[Start of Attachment]

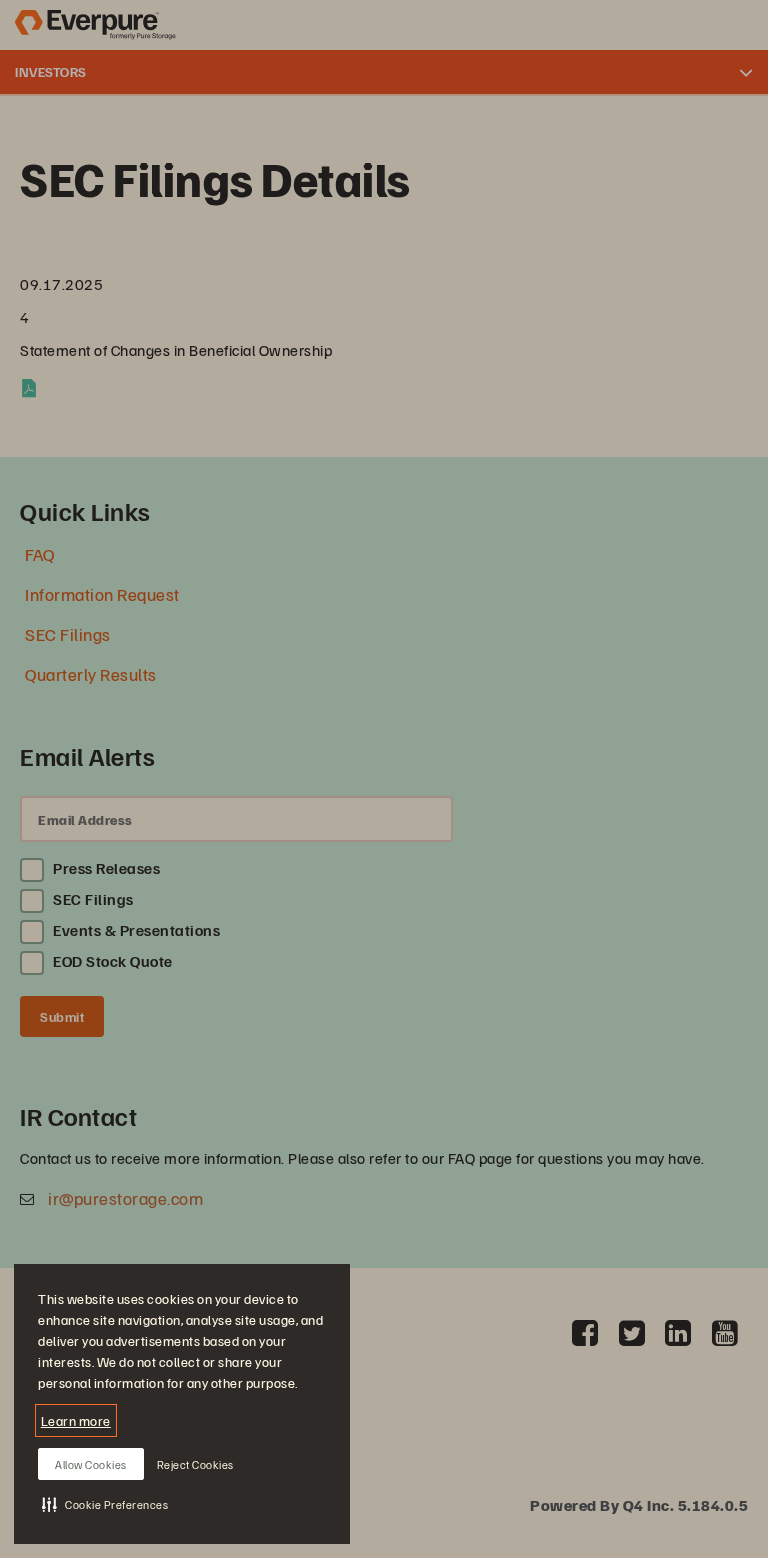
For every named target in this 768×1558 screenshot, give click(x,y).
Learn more (76, 1420)
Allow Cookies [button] (91, 1464)
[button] (105, 1504)
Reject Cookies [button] (195, 1464)
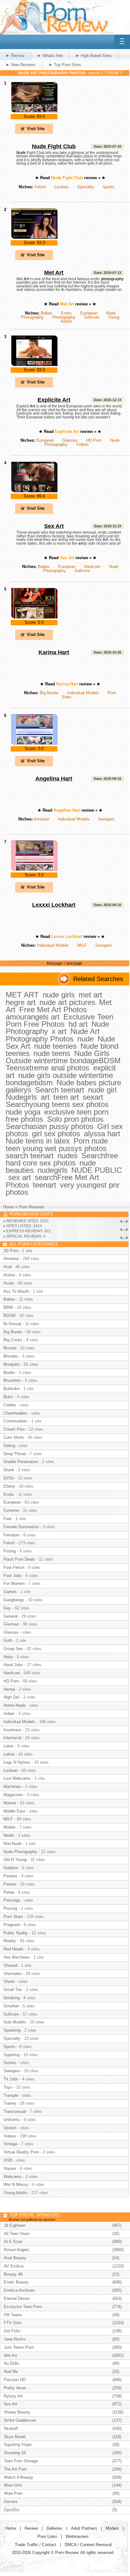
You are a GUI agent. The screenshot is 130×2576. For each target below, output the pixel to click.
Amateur (41, 819)
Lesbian (61, 186)
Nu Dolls (11, 2363)
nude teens (51, 1053)
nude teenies (55, 1046)
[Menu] (122, 42)
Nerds (8, 1835)
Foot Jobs (12, 1575)
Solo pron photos (75, 1119)
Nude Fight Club (54, 146)
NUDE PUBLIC (96, 1170)
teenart (44, 1185)
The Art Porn (15, 2469)
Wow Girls (13, 2485)
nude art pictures (67, 1002)
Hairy (8, 1656)
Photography (63, 317)
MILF (82, 945)
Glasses (11, 1632)
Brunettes (12, 1380)
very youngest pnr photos (63, 1188)
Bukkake (11, 1388)
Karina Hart (53, 652)
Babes (46, 313)
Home (8, 1207)
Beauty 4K (13, 2274)
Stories (9, 2062)
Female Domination (21, 1526)
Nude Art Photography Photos (53, 1035)
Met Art (53, 273)
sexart (93, 1097)
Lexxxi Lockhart (53, 905)
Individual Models (83, 692)
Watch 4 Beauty (18, 2477)
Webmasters (77, 2536)
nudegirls (53, 1170)
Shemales (12, 1973)
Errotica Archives (19, 2290)
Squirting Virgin (18, 2444)
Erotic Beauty (16, 2282)
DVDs (8, 1478)
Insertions (12, 1730)
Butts (8, 1396)
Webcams (12, 2176)
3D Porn (10, 1250)
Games (10, 1591)
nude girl (102, 1090)
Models (112, 2528)
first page (54, 963)
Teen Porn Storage (21, 2461)
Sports (109, 186)
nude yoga (23, 1112)
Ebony (9, 1486)
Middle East (14, 1811)
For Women (14, 1583)
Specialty (85, 186)
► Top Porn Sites (65, 64)
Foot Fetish (13, 1567)
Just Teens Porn (19, 2347)
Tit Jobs (10, 2079)
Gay (7, 1608)
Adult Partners (84, 2528)
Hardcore (92, 566)
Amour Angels (16, 2249)
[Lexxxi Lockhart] (34, 870)
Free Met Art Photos (53, 1009)
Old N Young (15, 1859)
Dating (9, 1445)
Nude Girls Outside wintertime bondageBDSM (63, 1057)
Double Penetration (20, 1461)
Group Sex (13, 1648)
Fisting (9, 1551)
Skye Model (15, 2436)
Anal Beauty (15, 2257)
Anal (7, 1266)
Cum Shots (13, 1437)
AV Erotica (13, 2266)
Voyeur (9, 2168)
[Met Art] (34, 237)
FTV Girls (12, 2322)
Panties (10, 1876)
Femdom (11, 1535)
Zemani (10, 2501)
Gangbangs (13, 1599)
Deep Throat (14, 1453)
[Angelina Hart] (34, 743)
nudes (67, 1155)
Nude (106, 1039)
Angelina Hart (53, 778)
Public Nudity (15, 1933)
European (89, 313)
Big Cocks (12, 1339)
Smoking (11, 1997)
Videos (82, 444)
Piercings (12, 1900)
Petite (8, 1892)
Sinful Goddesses (20, 2420)
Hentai (9, 1689)
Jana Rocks (15, 2339)
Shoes (9, 1981)
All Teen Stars (17, 2233)
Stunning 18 (15, 2452)
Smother (11, 2006)
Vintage (10, 2144)
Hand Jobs (13, 1664)
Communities (15, 1421)
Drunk (8, 1469)
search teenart (30, 1155)
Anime (9, 1275)
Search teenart (59, 1090)
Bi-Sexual (12, 1323)
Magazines (13, 1794)
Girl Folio (12, 2331)
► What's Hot (49, 55)
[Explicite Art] (34, 365)
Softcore (91, 317)
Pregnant (11, 1924)
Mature (9, 1803)
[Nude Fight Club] (34, 111)
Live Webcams (17, 1778)
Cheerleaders (15, 1413)
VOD (7, 2160)
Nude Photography (20, 1851)
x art (59, 1031)
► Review (15, 55)
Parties (9, 1884)
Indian (9, 1713)
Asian (8, 1283)
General (10, 1616)
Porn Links (47, 2536)
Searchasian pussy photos (49, 1126)
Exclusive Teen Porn (23, 2306)
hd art (78, 1024)
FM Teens (13, 2314)
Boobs (9, 1372)
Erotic (66, 313)
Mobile (9, 1827)
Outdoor (10, 1867)
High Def (11, 1697)
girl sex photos (56, 1133)
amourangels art (33, 1017)
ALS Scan (13, 2241)
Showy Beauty (17, 2412)
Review (31, 2528)
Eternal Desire (17, 2298)
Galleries (54, 2528)
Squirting (11, 2054)
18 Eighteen (15, 2225)
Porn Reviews (31, 1207)
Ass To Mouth (16, 1291)
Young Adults (15, 2192)
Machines (12, 1786)
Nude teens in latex (38, 1141)
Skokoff (11, 2428)
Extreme (11, 1510)
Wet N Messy (15, 2184)
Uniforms (11, 2119)
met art (90, 994)
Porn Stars (13, 1916)
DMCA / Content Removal (88, 2544)
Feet (7, 1518)
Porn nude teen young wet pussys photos (57, 1144)
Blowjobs (11, 1364)
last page (74, 963)
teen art (66, 1097)
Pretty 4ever (15, 2388)
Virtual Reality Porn (21, 2152)
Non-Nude (12, 1843)
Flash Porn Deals (19, 1559)
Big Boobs (49, 692)
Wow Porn (13, 2493)
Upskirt (9, 2127)
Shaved (10, 1965)
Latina (9, 1754)
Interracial (12, 1737)
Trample (10, 2095)
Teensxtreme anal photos (47, 1068)
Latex (8, 1746)
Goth (7, 1640)
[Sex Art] (34, 491)
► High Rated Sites (93, 55)
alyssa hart (102, 1133)
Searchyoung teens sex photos (57, 1104)
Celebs (9, 1405)
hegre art (21, 1002)
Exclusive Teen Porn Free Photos (59, 1020)
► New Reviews (21, 64)
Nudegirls (21, 1097)
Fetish (40, 186)
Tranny (9, 2103)
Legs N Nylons (16, 1762)
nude (85, 1039)
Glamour (70, 440)
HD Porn (94, 440)
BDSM (9, 1315)
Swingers (106, 819)
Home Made (14, 1705)
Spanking (12, 2030)
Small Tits (12, 1989)
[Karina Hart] (34, 617)
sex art (19, 1177)
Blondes (10, 1356)
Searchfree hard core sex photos (62, 1159)
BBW (8, 1307)
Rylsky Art (13, 2396)
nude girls (59, 994)
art (45, 1097)
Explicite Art (54, 400)
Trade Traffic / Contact (35, 2544)
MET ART (22, 994)
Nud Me (11, 2371)
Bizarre (9, 1348)
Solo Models (14, 2022)
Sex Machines (16, 1957)
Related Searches (98, 978)
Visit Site (35, 128)
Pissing (10, 1908)
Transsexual (14, 2111)
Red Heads (13, 1949)
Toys (7, 2087)
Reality (9, 1940)
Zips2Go (11, 2509)
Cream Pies (14, 1429)
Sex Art (54, 526)
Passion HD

[End of Attachment]

(ACTION ITEM):
Give back every entry in full, exactly as written, with no picture included.

(WRITTEN ANSWER):
For every named target in this 768×1558 screenshot, give click(x,y).
Learn more (76, 1420)
Allow Cookies [button] (91, 1464)
[button] (105, 1504)
Reject Cookies [button] (195, 1464)
You are a GUI agent. The screenshot is 130×2576. For each target below, output the pixel to click.
Amateur (41, 819)
Lesbian (61, 186)
Nu Dolls (11, 2363)
nude teens (51, 1053)
nude teenies (55, 1046)
[Menu] (122, 42)
Nerds (8, 1835)
Foot Jobs (12, 1575)
Solo pron photos (75, 1119)
Nude Fight Club (54, 146)
NUDE PUBLIC (96, 1170)
teenart (44, 1185)
The Art Porn (15, 2469)
Wow Girls (13, 2485)
nude art pictures (67, 1002)
Hairy (8, 1656)
Photography (63, 317)
MILF (82, 945)
Glasses (11, 1632)
Brunettes (12, 1380)
very youngest pnr photos (63, 1188)
Bukkake (11, 1388)
Karina Hart (53, 652)
Babes (46, 313)
Home (8, 1207)
Beauty 4K (13, 2274)
Stories (9, 2062)
Female Domination (21, 1526)
Nude Art Photography Photos (53, 1035)
Met Art (53, 273)
sexart (93, 1097)
Lexxxi Lockhart (53, 905)
Individual Models (83, 692)
Watch 4 Beauty (18, 2477)
Webmasters (77, 2536)
nudegirls (53, 1170)
Shemales (12, 1973)
Errotica Archives (19, 2290)
Squirting Virgin (18, 2444)
Erotic Beauty (16, 2282)
DVDs (8, 1478)
Insertions (12, 1730)
Butts (8, 1396)
Webcams (12, 2176)
3D Porn (10, 1250)
Games (10, 1591)
nude girl (102, 1090)
Models (112, 2528)
first page (54, 963)
Teen Porn Storage (21, 2461)
Sports (109, 186)
nude yoga (23, 1112)
Ebony (9, 1486)
Middle East (14, 1811)
For Women (14, 1583)
Specialty (85, 186)
► Top Porn Sites (65, 64)
Foot Fetish (13, 1567)
Just Teens Porn (19, 2347)
Tit Jobs (10, 2079)
Gay (7, 1608)
Adult Partners (84, 2528)
Hardcore (92, 566)
Amour Angels (16, 2249)
[Lexxxi Lockhart] (34, 870)
Free Met Art Photos (53, 1009)
Old N Young (15, 1859)
Dating (9, 1445)
Nude Girls Outside wintertime bondageBDSM (63, 1057)
Double Penetration (20, 1461)
Group Sex (13, 1648)
Fisting (9, 1551)
Skye Model (15, 2436)
Anal Beauty (15, 2257)
Anal (7, 1266)
Cum Shots (13, 1437)
AV Erotica (13, 2266)
Voyeur (9, 2168)
[Met Art] (34, 237)
FTV Girls (12, 2322)
Panties (10, 1876)
Femdom (11, 1535)
Zemani (10, 2501)
Gangbangs (13, 1599)
Deep Throat (14, 1453)
[Angelina Hart] (34, 743)
nudes (67, 1155)
Nude (106, 1039)
Angelina Hart (53, 778)
Public Nudity (15, 1933)
European (89, 313)
Big Cocks (12, 1339)
Smoking (11, 1997)
Videos (82, 444)
Piercings (12, 1900)
Petite (8, 1892)
Sinful Goddesses (20, 2420)
Hentai (9, 1689)
Jana Rocks (15, 2339)
Shoes (9, 1981)
All Teen Stars (17, 2233)
Stunning 18 (15, 2452)
Smother (11, 2006)
Vintage (10, 2144)
Hand Jobs (13, 1664)
Communities (15, 1421)
Drunk (8, 1469)
search teenart (30, 1155)
Anime (9, 1275)
Search teenart (59, 1090)
Bi-Sexual (12, 1323)
Magazines (13, 1794)
Girl Folio (12, 2331)
► What's Hot (49, 55)
[Explicite Art] (34, 365)
Softcore (91, 317)
Pregnant (11, 1924)
Mature (9, 1803)
[Nude Fight Club] (34, 111)
Live Webcams (17, 1778)
Cheerleaders (15, 1413)
VOD (7, 2160)
Nude Photography (20, 1851)
x art (59, 1031)
► Review (15, 55)
Parties (9, 1884)
Indian (9, 1713)
Asian (8, 1283)
General (10, 1616)
Porn Links (47, 2536)
Searchasian pussy photos (49, 1126)
Exclusive Teen Porn (23, 2306)
hd art (78, 1024)
FM Teens (13, 2314)
Boobs (9, 1372)
Erotic (66, 313)
Mobile (9, 1827)
Outdoor (10, 1867)
High Def (11, 1697)
girl sex photos (56, 1133)
amourangels art (33, 1017)
ALS Scan (13, 2241)
Showy Beauty (17, 2412)
Review (31, 2528)
Eternal Desire (17, 2298)
Galleries (54, 2528)
Squirting (11, 2054)
18 Eighteen (15, 2225)
Porn Reviews (31, 1207)
Ass To Mouth (16, 1291)
Young Adults (15, 2192)
Machines (12, 1786)
Nude teens in latex (38, 1141)
Skokoff (11, 2428)
Extreme (11, 1510)
Wet N Messy (15, 2184)
Uniforms (11, 2119)
met art (90, 994)
Porn Stars (13, 1916)
DMCA / Content Removal (88, 2544)
Feet (7, 1518)
Porn nude teen young wet pussys photos (57, 1144)
Blowjobs (11, 1364)
last page (74, 963)
teen art (66, 1097)
Pretty 4ever (15, 2388)
Virtual Reality Porn (21, 2152)
Non-Nude (12, 1843)
Flash Porn Deals (19, 1559)
Big Boobs (49, 692)
Wow Porn (13, 2493)
Upskirt (9, 2127)
Shaved (10, 1965)
Latina (9, 1754)
Interracial (12, 1737)
Trample (10, 2095)
Teensxtreme anal photos (47, 1068)
Latex (8, 1746)
Goth (7, 1640)
[Sex Art] (34, 491)
► High Rated Sites (93, 55)
alyssa hart (102, 1133)
Searchyoung teens sex photos (57, 1104)
Celebs (9, 1405)
hegre art (21, 1002)
Exclusive Teen Porn Free Photos (59, 1020)
► New Reviews (21, 64)
Nudegirls (21, 1097)
Fetish (40, 186)
Tranny (9, 2103)
Legs N Nylons (16, 1762)
nude (85, 1039)
Glamour (70, 440)
HD Porn (94, 440)
BDSM (9, 1315)
Swingers (106, 819)
Home Made (14, 1705)
Spanking (12, 2030)
Small Tits (12, 1989)
[Karina Hart] (34, 617)
sex art (19, 1177)
Blondes (10, 1356)
Searchfree hard core sex photos (62, 1159)
BBW (8, 1307)
Rylsky Art (13, 2396)
nude girls (59, 994)
art (45, 1097)
Explicite Art (54, 400)
Trade Traffic / Contact (35, 2544)
MET ART (22, 994)
Nud Me (11, 2371)
Bizarre (9, 1348)
Solo Models (14, 2022)
Sex Machines (16, 1957)
Related Searches (98, 978)
Visit Site (35, 128)
Pissing (10, 1908)
Transsexual (14, 2111)
Red Heads (13, 1949)
Toys (7, 2087)
Reality (9, 1940)
Zips2Go (11, 2509)
Cream Pies (14, 1429)
Sex Art (54, 526)
Passion HD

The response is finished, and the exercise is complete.